Il existe enfin une vraie marge d'amélioration en matière de recouvrement. En effet, si le taux de recouvrement, qui s'est élevé à 75,3 % en 2021, est aujourd'hui meilleur qu'en 2018, où il n'avait atteint que 59,9 %, il demeure toutefois insuffisant. Par ailleurs, ce taux a mécaniquement augmenté avec le changement méthodologique précité (montant faisant l'objet d'une demande de mise en recouvrement depuis 2019 et non plus les montants notifiés).
Montants notifiés* et montants encaissés au titre du contrôle fiscal
(en millions d'euros)
* À compter de 2019, les montants présentés ne sont plus les montants notifiés mais ceux faisant l'objet d'une demande de recouvrement.
Source : commission des finances, d'après les réponses au questionnaire du rapporteur
Les taux de recouvrement constatés depuis 2020 doivent toutefois être relativisés, eu égard à l'impact de la crise sanitaire sur cet indicateur. La crise sanitaire a en effet accru le risque que certains contribuables, et notamment les professionnels, ne puissent pas être en mesure de s'acquitter des droits et pénalités redressés en 2020 et en 2021 , faisant mécaniquement peser le risque d'un écart conséquent entre les montants mis en recouvrement et montant effectivement encaissés 6 ( * ) .

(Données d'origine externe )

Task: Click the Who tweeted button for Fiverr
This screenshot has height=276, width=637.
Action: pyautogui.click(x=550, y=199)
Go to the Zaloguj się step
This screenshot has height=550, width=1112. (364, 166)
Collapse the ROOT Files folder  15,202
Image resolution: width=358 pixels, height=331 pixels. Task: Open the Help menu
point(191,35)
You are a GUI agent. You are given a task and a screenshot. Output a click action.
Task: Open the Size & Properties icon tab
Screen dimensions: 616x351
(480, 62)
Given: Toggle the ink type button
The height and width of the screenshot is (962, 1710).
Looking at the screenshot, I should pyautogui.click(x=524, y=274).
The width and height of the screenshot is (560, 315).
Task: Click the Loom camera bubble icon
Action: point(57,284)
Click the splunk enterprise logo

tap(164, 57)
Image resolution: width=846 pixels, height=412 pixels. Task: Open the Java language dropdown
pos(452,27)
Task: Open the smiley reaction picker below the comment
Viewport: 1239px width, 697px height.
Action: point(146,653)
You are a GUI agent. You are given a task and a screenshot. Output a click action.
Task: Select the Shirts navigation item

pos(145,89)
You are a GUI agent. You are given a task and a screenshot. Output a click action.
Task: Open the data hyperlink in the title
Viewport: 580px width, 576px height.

Toutefois, et indépendamment des conséquences de la crise sanitaire, le recouvrement reste, comme l'a reconnu l'administration fiscale, un aspect de la procédure de lutte contre la fraude dont les marges de progrès demeurent significatives .
* 3 Loi n° 2018-898 du 23 octobre 2018 relative à la lutte contre la fraude.
* 4 L'article 10 de l'ordonnance n° 2020-306 du 25 mars 2020 relative à la prorogation des délais échus pendant la période d'urgence sanitaire et à l'adaptation des procédures pendant cette même période.
* 5 Comme ce sera rappelé en seconde partie, la majorité des dossiers ayant fait l'objet d'une dénonciation obligatoire de l'administration fiscale au parquet à la suite de la réforme du « verrou de Bercy » n'a pas encore été traitée par l'autorité judiciaire.
* 6 Rapport général n° 163 (2021-2022) sur le projet de loi de finances pour 2022 fait au nom de la commission des finances, déposé le 18 novembre 2021. Contribution de MM. Albéric de Montgolfier et Claude Nougein sur la mission « Gestion des finances publiques ».